The decision was made by Frutarom at a general meeting, where 94.6% of attending shareholders approved the deal. These represented around 75% of all outstanding shares of the company.
Subject to clearance by the relevant regulatory authorities and other customary closing conditions, the $7.1bn deal is scheduled to be completed by Q4 2018.
Once the deal is closed, Frutarom’s shareholders will receive $71.19 in cash for each Frutarom share and 0.249 of IFF common stock share.
Frutarom president and CEO Ori Yehudai said: “We appreciate the support from our shareholders as this transaction represents a landmark moment for Frutarom, delivers significant and immediate cash value to our shareholders and provides an opportunity to participate in the substantial potential upside of the combination.
“We continue to work closely with IFF’s management team to ensure the successful completion and integration of our two great companies, and we look forward to driving growth by capitalising on the best of both organisations.”
Frutarom currently operates production and development centres across six continents and markets.
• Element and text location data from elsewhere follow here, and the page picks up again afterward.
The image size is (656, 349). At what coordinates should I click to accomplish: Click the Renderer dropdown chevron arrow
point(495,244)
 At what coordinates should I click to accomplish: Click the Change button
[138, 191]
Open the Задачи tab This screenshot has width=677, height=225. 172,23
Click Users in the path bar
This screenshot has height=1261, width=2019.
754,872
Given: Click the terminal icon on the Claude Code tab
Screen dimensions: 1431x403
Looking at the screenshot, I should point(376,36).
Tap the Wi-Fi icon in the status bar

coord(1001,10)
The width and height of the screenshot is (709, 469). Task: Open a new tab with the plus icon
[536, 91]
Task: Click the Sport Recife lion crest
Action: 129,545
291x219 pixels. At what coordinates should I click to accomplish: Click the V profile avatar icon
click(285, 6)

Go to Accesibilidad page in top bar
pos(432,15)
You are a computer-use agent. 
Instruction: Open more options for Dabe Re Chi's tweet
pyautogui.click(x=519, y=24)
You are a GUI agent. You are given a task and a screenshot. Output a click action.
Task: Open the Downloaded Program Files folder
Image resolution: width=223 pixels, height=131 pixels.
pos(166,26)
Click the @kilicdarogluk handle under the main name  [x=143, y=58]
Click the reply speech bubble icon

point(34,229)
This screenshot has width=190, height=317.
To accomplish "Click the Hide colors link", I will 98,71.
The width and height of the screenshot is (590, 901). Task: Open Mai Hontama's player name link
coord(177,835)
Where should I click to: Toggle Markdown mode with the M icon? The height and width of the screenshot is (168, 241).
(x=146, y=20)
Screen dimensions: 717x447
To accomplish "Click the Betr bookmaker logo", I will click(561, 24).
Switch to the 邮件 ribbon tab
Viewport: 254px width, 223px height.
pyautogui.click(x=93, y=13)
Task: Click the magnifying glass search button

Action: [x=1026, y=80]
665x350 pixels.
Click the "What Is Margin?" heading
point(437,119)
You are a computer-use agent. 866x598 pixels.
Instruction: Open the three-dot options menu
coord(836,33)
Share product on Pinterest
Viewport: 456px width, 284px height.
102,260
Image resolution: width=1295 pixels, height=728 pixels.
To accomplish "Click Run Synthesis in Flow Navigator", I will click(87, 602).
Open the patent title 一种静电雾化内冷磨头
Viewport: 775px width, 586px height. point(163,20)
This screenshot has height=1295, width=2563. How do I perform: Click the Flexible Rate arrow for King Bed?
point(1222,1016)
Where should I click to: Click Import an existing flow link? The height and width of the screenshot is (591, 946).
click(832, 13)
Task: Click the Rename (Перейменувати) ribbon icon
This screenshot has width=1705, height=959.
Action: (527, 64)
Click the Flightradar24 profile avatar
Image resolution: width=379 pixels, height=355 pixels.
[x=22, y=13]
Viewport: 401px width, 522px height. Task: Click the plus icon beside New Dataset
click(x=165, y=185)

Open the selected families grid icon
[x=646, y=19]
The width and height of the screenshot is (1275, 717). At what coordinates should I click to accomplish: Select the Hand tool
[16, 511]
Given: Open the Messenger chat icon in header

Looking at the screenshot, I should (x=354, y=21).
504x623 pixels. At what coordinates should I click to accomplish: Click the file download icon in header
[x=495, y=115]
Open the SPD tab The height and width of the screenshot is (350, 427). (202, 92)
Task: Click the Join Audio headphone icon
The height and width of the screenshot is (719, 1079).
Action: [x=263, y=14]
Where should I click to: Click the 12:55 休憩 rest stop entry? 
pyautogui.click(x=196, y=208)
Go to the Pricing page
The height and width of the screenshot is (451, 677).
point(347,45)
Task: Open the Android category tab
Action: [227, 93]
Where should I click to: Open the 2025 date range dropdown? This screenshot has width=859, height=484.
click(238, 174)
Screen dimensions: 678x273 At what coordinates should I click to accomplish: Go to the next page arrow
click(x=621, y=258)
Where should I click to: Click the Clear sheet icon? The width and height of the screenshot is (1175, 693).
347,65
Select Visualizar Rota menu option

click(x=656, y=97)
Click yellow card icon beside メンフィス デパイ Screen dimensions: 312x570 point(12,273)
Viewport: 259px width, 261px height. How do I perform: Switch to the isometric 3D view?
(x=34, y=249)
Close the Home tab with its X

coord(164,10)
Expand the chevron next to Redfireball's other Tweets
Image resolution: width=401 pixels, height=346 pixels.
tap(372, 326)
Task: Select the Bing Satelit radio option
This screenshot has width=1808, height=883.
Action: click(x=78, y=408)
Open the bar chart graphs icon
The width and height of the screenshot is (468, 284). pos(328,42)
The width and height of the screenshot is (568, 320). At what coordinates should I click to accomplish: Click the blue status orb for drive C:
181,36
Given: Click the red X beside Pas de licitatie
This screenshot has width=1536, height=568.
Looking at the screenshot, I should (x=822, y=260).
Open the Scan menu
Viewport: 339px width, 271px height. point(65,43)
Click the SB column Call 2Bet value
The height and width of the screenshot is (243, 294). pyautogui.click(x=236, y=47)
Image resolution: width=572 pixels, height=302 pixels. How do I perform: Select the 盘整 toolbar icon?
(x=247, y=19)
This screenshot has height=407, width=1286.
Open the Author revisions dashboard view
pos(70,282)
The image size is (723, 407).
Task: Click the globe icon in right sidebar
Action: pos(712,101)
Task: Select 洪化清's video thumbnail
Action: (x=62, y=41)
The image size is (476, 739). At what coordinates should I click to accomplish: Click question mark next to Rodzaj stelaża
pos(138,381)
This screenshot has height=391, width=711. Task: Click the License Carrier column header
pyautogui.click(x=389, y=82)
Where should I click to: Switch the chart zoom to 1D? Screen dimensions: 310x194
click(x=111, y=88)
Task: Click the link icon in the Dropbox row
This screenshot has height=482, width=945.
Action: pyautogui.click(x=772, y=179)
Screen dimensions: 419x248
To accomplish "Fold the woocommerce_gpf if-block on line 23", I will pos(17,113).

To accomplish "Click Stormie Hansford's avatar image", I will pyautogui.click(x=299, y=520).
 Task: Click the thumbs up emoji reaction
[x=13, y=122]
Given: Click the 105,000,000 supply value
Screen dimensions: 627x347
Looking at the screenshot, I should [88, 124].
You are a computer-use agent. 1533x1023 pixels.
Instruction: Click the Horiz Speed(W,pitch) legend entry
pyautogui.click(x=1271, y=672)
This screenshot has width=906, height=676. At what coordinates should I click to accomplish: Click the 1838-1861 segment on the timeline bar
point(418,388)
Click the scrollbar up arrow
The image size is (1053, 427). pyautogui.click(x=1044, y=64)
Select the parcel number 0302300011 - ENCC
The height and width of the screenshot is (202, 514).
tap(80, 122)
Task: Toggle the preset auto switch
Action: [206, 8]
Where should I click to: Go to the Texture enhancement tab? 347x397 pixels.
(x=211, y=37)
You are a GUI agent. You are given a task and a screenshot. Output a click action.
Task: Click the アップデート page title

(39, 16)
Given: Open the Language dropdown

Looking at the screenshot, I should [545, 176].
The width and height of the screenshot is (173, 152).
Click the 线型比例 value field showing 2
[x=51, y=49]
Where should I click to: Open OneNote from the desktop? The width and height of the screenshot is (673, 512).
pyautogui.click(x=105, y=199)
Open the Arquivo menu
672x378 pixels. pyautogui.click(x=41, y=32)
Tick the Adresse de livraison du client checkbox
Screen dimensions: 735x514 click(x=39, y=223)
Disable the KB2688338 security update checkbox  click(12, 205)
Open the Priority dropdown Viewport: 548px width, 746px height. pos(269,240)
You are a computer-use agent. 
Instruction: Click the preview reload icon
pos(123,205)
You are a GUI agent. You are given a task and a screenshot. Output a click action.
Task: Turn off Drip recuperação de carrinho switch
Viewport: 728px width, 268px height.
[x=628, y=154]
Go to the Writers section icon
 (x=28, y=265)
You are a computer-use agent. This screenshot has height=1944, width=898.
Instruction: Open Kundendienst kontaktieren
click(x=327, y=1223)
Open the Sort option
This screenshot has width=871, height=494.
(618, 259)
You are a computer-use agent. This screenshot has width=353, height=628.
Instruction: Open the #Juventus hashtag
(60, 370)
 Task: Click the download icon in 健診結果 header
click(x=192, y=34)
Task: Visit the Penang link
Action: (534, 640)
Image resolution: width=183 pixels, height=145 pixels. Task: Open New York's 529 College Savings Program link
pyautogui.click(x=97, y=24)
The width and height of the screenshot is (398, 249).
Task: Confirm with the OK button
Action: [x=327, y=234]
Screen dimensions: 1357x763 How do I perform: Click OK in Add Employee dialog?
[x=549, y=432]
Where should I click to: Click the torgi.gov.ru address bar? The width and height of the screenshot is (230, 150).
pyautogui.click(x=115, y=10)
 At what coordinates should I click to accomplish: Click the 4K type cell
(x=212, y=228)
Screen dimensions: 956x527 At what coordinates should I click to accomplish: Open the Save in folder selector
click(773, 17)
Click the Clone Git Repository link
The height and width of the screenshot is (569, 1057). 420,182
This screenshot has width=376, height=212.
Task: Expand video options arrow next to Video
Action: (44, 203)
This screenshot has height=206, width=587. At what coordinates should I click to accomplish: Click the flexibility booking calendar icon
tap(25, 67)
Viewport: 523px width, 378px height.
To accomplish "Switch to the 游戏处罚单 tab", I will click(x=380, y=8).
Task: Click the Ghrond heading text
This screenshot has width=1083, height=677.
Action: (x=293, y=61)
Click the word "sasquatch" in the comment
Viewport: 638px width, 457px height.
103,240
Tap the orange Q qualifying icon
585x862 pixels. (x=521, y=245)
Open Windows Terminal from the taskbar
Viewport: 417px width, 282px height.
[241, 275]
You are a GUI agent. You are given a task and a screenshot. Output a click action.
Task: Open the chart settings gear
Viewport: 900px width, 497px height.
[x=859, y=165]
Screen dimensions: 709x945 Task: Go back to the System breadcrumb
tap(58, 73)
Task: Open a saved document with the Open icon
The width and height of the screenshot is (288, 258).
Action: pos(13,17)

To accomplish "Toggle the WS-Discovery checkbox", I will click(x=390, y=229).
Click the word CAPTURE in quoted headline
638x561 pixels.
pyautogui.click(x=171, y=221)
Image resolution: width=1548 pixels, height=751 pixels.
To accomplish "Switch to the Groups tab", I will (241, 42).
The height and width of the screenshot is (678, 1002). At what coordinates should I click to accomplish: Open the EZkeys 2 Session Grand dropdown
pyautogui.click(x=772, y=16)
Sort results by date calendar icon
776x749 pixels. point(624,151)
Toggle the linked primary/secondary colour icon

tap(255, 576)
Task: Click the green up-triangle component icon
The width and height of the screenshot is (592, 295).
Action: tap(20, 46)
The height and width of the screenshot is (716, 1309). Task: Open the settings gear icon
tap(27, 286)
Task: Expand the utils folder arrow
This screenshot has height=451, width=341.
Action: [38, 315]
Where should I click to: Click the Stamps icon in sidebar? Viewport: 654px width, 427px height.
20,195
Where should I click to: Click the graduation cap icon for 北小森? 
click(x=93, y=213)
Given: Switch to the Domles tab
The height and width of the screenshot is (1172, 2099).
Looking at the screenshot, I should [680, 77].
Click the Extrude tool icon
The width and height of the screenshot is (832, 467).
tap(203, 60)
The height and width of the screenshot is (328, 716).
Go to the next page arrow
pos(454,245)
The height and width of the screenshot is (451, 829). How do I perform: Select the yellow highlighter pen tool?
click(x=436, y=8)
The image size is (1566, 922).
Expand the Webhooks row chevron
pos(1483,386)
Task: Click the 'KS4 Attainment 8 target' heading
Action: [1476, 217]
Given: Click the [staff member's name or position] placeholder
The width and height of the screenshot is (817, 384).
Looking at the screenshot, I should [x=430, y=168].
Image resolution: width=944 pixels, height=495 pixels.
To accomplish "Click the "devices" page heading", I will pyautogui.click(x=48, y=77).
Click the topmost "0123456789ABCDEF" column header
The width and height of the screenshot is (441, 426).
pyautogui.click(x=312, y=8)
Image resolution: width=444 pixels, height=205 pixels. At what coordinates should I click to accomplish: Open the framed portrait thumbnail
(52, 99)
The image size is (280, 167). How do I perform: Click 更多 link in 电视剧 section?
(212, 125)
It sells more than 70,000 products to customers in 150 countries.
Based in Israel, the company primarily provides flavour and fragrance extracts to the food, beverage and cosmetics industries.
IFF chairman and CEO Andreas Fibig said: “Together, IFF and Frutarom will become a global leader in taste, scent and nutrition, with a broader customer base, more diversified product offerings and increased market penetration.
“Through our integration planning work, we continue to be confident in the opportunities that lie ahead and the ability of the combination to accelerate profitable growth, enhance free cash flow and generate greater returns for IFF shareholders.”
Based in the US, IFF is engaged in the production of fragrances, beauty products and household goods.